Two interesting XOR circuits inside the Intel 386 processor

Intel's 386 processor (1985) was an important advance in the x86 architecture, not only moving to a 32-bit processor but also switching to a CMOS implementation. I've been reverse-engineering parts of the 386 chip and came across two interesting and completely different circuits that the 386 uses to implement an XOR gate: one uses standard-cell logic while the other uses pass-transistor logic. In this article, I take a look at those circuits.

The die of the 386. Click this image (or any other) for a larger version.

The die of the 386. Click this image (or any other) for a larger version.

The die photo above shows the two metal layers of the 386 die. The polysilicon and silicon layers underneath are mostly hidden by the metal. The black dots around the edges are the bond wires connecting the die to the external pins. The 386 is a complicated chip with 285,000 transistor sites. I've labeled the main functional blocks. The datapath in the lower left does the actual computations, controlled by the microcode ROM in the lower right.

Despite the complexity of the 386, if you zoom in enough, you can see individual XOR gates. The red rectangle at the top (below) is a shift register for the chip's self-test. Zooming in again shows the silicon for an XOR gate implemented with pass transistors. The purple outlines reveal active silicon regions, while the stripes are transistor gates. The yellow rectangle zooms in on part of the standard-cell logic that controls the prefetch queue. The closeup shows the silicon for an XOR gate implemented with two logic gates. Counting the stripes shows that the first XOR gate is implemented with 8 transistors while the second uses 10 transistors. I'll explain below how these transistors are connected to form the XOR gates.

The die of the 386, zooming in on two XOR gates.

The die of the 386, zooming in on two XOR gates.

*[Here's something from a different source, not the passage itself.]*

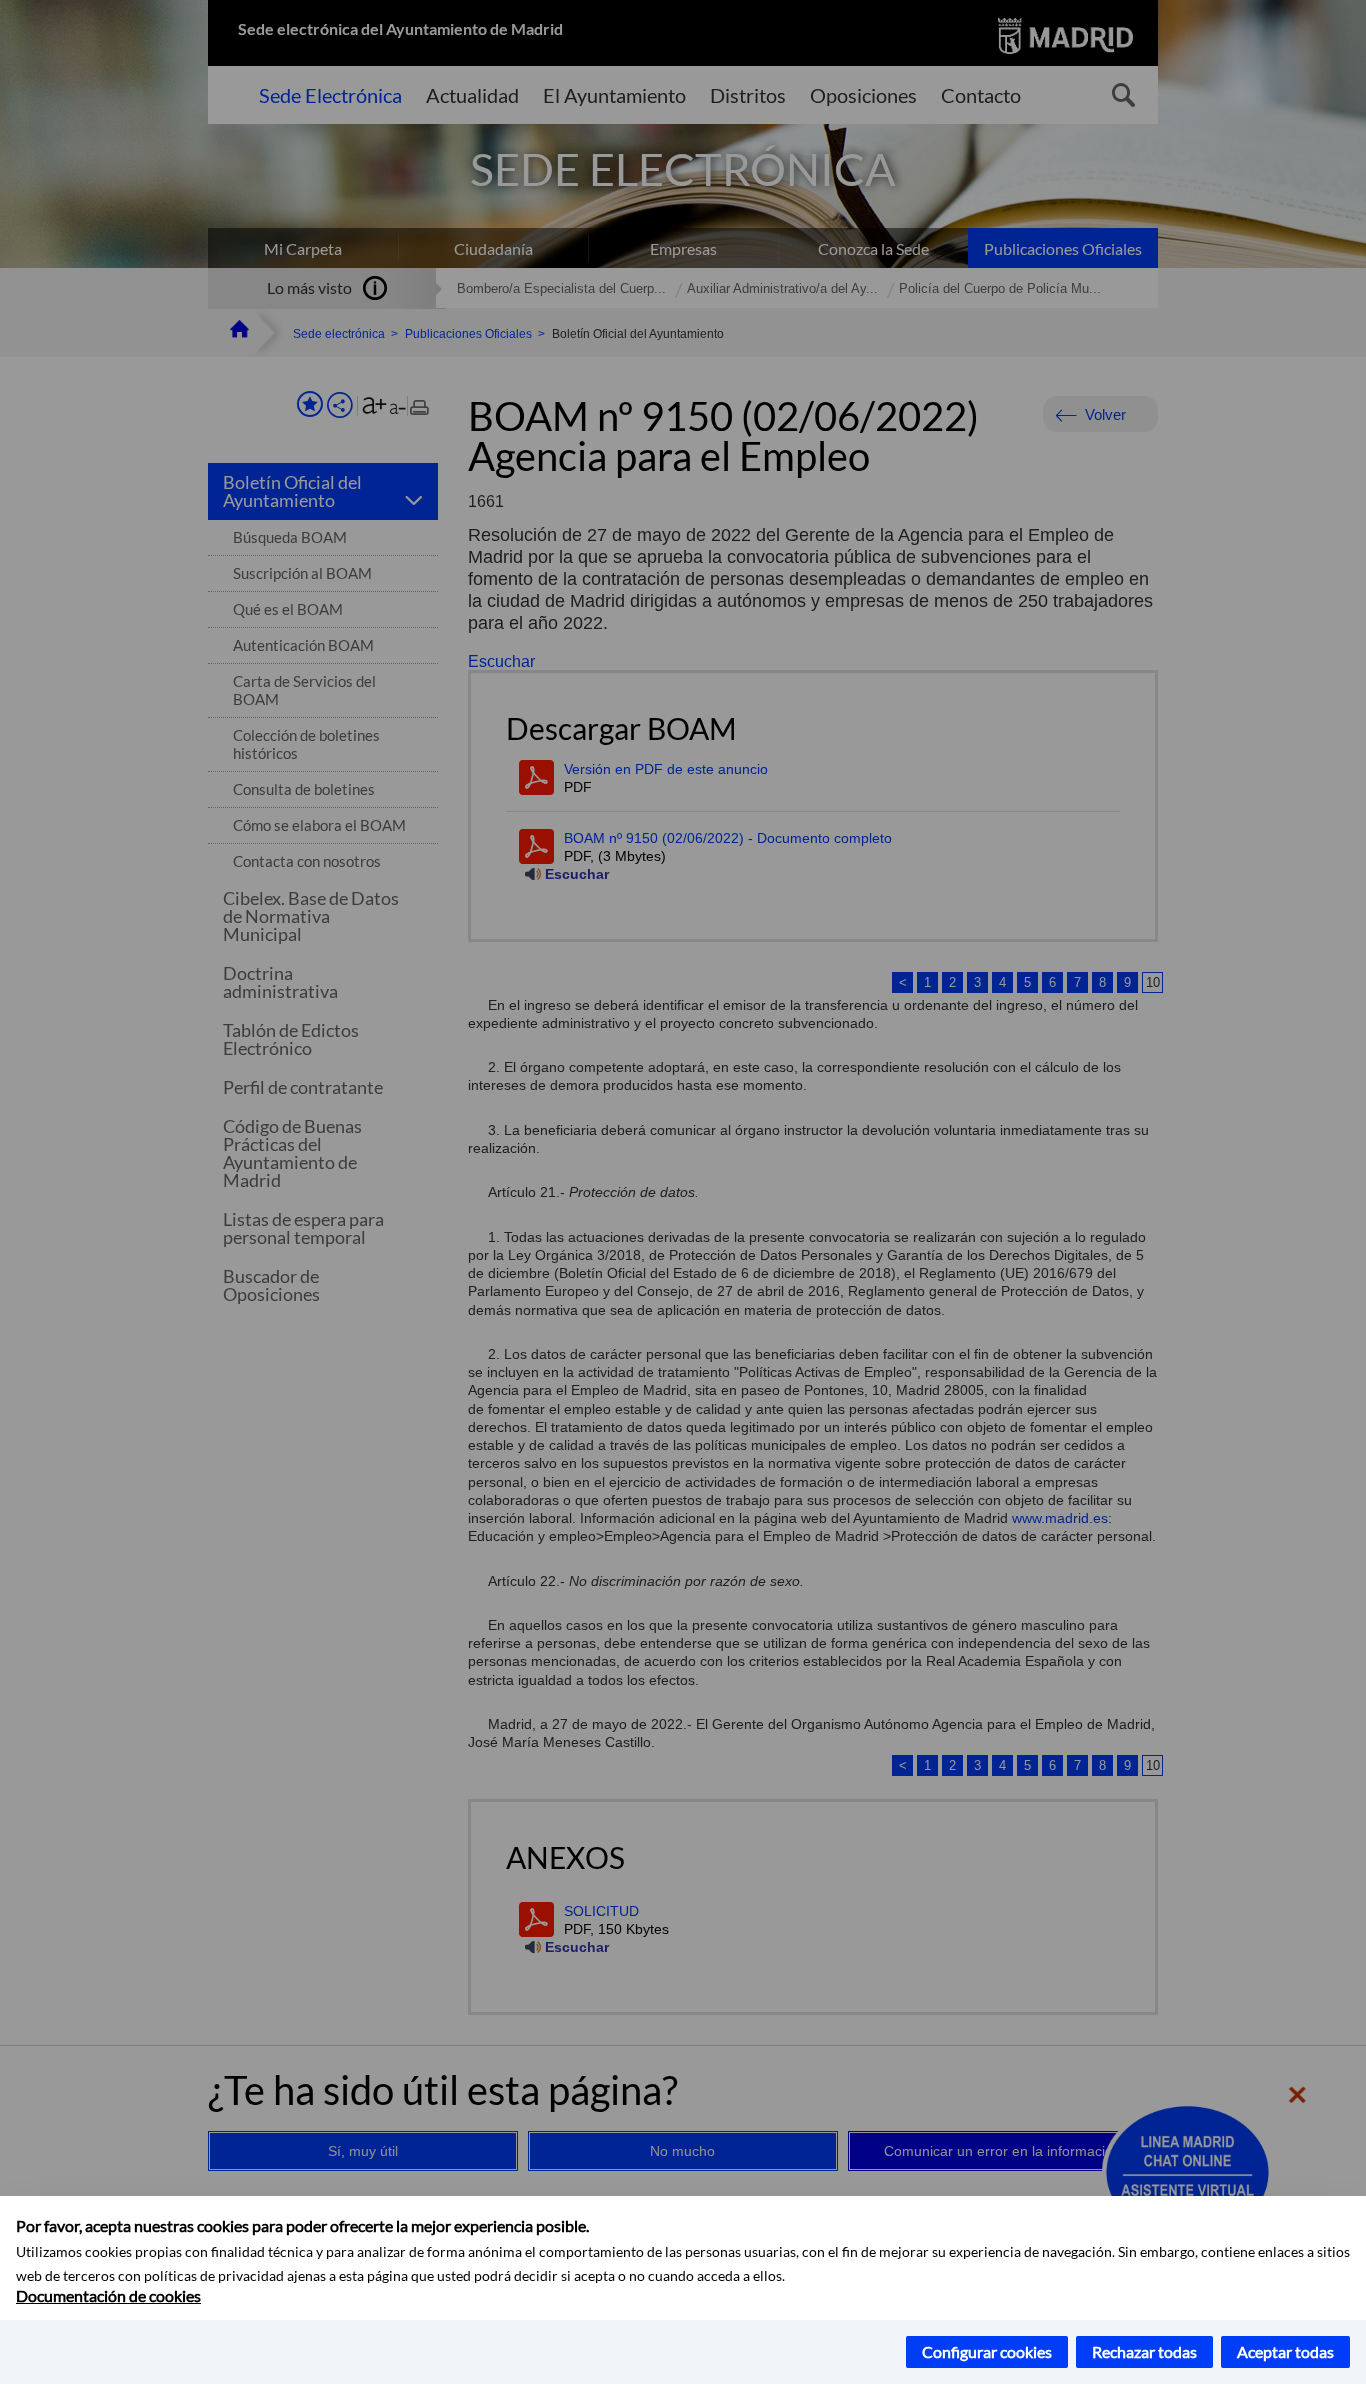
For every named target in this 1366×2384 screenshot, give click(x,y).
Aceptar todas (1285, 2351)
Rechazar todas (1144, 2351)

A brief introduction to CMOS

CMOS circuits are used in almost all modern processors. These circuits are built from two types of transistors: NMOS and PMOS. These transistors can be viewed as switches between the source and drain controlled by the gate. A high voltage on the gate of an NMOS transistor turns the transistor on, while a low voltage on the gate of a PMOS transistor turns the transistor on. An NMOS transistor is good at pulling the output low, while a PMOS transistor is good at pulling the output high. Thus, NMOS and PMOS transistors are opposites in many ways; they are complementary, which is the "C" in CMOS.

Structure of a MOS transistor. Although the transistor's name represents the Metal-Oxide-Semiconductor layers, modern MOS transistors typically use polysilicon instead of metal for the gate.

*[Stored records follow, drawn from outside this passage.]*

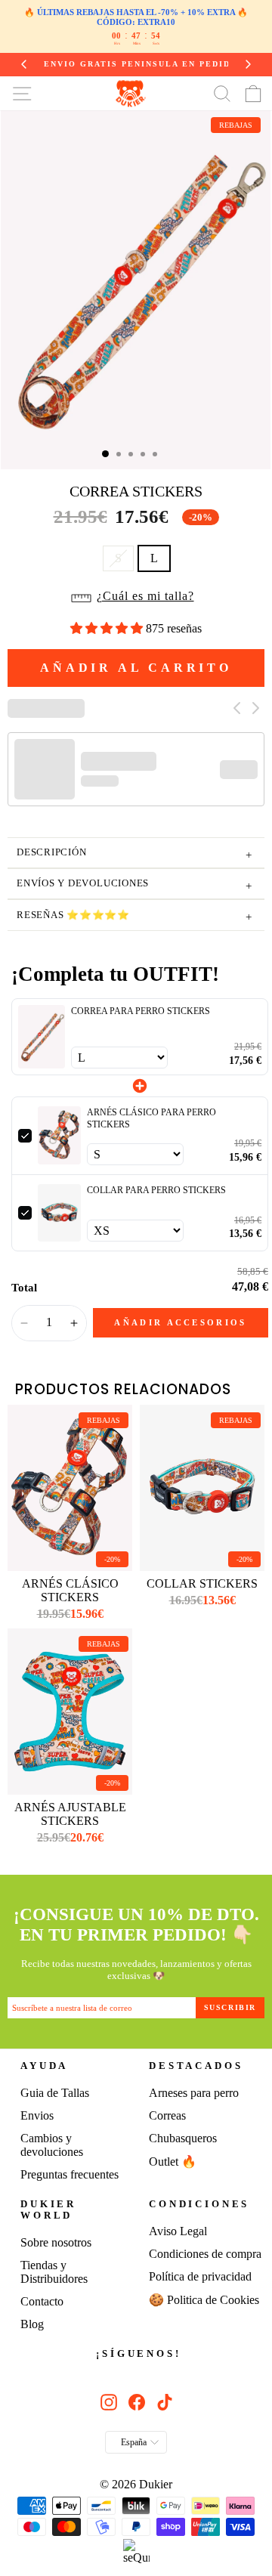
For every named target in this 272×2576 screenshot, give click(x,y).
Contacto (41, 2301)
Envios (37, 2115)
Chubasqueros (183, 2138)
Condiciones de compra (205, 2253)
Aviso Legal (178, 2231)
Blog (32, 2324)
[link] (41, 1036)
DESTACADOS (196, 2066)
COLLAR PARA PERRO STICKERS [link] (156, 1190)
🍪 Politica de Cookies (204, 2299)
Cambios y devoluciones (51, 2145)
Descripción (134, 854)
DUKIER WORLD (48, 2210)
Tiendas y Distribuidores (54, 2272)
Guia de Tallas (54, 2092)
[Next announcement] (255, 64)
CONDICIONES (199, 2204)
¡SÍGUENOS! (138, 2354)
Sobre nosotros (55, 2242)
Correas (167, 2115)
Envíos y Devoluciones (134, 885)
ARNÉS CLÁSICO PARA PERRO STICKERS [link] (151, 1118)
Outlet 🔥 (172, 2161)
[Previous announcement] (17, 64)
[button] (136, 600)
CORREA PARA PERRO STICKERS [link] (140, 1011)
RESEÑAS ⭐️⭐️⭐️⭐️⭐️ (134, 916)
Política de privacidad (200, 2276)
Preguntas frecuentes (69, 2174)
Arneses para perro (194, 2092)
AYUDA (44, 2066)
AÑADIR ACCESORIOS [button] (180, 1322)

Structure of a MOS transistor. Although the transistor's name represents the Metal-Oxide-Semiconductor layers, modern MOS transistors typically use polysilicon instead of metal for the gate.

In a CMOS circuit, the NMOS and PMOS transistors work together, with the NMOS transistors pulling the output low as needed while the PMOS transistors pull the output high. By arranging the transistors in different ways, different logic gates can be created. The diagram below shows a NAND gate constructed from two PMOS transistors (top) and two NMOS transistors (bottom). If both inputs are high, the NMOS transistors turn on and pull the output low. But if either input is low, a PMOS transistor will pull the output high. Thus, the circuit below implements a NAND gate.

A NAND gate implemented in CMOS.

A NAND gate implemented in CMOS.

Notice that NMOS and PMOS transistors have an inherent inversion: a high input produces a low (for NMOS) or a low input produces a high (for PMOS). Thus, it is straightforward to produce logic circuits such as an inverter, NAND gate, NOR gate, or an AND-OR-INVERT gate. However, producing an XOR (exclusive-or) gate doesn't work with this approach: an XOR gate produces a 1 if either input is high, but not both.1 The XNOR (exclusive-NOR) gate, the complement of XOR, also has this problem. As a result, chips often have creative implementations of XOR gates.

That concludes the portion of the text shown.